Goal
Quote the lines starting at the one containing "676x539 pixels. At" and ending at the one containing "Looking at the screenshot, I should coord(915,54).", word for word, including both of those lines.

Provided material
/---

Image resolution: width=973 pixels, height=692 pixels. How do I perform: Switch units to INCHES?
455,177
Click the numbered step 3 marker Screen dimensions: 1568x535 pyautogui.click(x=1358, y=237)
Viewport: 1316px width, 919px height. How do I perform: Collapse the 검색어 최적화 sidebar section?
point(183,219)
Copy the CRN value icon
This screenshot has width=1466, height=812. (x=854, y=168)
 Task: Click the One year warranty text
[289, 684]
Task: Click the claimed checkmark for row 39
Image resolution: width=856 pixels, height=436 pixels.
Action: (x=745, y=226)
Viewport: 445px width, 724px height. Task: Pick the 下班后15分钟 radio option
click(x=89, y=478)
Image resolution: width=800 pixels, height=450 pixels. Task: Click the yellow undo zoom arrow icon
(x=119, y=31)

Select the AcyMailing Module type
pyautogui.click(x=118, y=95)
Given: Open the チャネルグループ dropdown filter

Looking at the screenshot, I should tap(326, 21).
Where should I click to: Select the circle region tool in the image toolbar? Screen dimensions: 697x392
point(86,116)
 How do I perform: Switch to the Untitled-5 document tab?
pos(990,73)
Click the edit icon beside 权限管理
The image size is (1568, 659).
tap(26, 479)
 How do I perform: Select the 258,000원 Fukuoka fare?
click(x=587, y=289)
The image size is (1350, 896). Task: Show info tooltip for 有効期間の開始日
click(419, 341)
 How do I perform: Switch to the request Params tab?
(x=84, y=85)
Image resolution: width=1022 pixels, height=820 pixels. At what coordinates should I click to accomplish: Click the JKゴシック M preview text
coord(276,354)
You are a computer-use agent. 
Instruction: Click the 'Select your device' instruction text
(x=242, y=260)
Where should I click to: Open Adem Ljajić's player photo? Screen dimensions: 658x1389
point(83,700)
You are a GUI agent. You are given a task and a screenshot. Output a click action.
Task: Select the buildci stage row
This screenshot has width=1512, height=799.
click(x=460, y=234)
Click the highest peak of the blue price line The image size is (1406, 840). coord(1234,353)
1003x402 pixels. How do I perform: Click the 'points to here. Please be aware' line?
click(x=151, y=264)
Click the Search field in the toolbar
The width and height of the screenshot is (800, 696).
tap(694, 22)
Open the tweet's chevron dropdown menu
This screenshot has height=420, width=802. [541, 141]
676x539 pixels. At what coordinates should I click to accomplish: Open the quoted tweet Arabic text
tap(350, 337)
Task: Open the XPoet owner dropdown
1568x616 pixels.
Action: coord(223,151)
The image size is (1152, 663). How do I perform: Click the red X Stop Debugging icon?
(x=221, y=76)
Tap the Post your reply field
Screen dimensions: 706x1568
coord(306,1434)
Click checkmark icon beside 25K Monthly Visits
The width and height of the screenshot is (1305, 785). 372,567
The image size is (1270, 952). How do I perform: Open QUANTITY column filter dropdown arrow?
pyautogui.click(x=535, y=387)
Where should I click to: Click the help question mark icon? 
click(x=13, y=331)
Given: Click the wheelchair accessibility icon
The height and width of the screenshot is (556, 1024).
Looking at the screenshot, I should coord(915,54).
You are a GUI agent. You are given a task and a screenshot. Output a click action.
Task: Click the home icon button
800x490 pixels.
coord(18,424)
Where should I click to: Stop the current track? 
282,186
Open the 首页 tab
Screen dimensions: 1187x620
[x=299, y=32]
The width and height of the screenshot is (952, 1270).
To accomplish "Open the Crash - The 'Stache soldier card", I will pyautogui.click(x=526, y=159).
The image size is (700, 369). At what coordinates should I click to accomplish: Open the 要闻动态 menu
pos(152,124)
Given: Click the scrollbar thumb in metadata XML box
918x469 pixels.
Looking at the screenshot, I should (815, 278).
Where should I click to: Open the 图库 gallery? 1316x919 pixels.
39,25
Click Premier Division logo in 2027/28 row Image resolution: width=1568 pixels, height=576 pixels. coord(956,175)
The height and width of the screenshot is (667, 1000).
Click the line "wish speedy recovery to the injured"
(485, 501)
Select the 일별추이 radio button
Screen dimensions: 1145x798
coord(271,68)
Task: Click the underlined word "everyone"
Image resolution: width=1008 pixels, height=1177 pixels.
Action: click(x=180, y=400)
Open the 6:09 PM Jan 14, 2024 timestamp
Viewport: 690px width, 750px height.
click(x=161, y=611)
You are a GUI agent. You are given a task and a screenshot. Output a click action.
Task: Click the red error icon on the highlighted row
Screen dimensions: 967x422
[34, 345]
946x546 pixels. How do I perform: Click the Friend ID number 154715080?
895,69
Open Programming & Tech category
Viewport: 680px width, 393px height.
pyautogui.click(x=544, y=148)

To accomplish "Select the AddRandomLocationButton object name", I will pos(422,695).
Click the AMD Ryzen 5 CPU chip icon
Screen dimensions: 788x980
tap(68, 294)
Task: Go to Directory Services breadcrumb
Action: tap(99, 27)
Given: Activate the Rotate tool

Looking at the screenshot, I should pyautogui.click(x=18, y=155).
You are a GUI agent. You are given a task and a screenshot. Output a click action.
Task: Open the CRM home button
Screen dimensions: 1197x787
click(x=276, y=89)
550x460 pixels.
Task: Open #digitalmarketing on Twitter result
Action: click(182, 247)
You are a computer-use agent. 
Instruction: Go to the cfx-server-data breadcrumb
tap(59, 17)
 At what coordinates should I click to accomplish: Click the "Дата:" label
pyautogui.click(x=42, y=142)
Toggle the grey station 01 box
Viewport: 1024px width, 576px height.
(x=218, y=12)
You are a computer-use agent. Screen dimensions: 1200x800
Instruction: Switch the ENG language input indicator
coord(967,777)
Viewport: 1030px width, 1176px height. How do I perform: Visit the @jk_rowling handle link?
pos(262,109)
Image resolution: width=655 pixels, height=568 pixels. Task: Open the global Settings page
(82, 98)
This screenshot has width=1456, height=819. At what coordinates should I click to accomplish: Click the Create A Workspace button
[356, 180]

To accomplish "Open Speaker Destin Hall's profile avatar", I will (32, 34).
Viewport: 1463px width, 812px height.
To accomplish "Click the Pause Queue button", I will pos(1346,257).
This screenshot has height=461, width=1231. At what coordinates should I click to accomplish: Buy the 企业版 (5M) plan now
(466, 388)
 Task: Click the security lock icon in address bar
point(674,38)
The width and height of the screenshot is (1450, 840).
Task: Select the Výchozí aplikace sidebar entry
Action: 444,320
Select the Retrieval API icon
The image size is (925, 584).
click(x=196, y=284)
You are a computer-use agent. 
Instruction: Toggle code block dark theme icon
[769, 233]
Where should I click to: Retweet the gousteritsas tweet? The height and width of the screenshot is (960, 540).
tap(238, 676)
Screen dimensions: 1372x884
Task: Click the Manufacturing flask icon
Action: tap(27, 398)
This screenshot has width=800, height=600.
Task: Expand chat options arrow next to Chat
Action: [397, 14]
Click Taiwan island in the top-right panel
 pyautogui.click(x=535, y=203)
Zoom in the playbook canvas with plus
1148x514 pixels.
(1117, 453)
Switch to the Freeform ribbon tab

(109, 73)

\---

Finished task
676x539 pixels. At what coordinates should I click to accomplish: Open the quoted tweet Arabic text
tap(350, 337)
Task: Open the XPoet owner dropdown
1568x616 pixels.
Action: coord(223,151)
The image size is (1152, 663). How do I perform: Click the red X Stop Debugging icon?
(x=221, y=76)
Tap the Post your reply field
Screen dimensions: 706x1568
coord(306,1434)
Click checkmark icon beside 25K Monthly Visits
The width and height of the screenshot is (1305, 785). 372,567
The image size is (1270, 952). How do I perform: Open QUANTITY column filter dropdown arrow?
pyautogui.click(x=535, y=387)
Where should I click to: Click the help question mark icon? 
click(x=13, y=331)
Given: Click the wheelchair accessibility icon
The height and width of the screenshot is (556, 1024).
Looking at the screenshot, I should coord(915,54).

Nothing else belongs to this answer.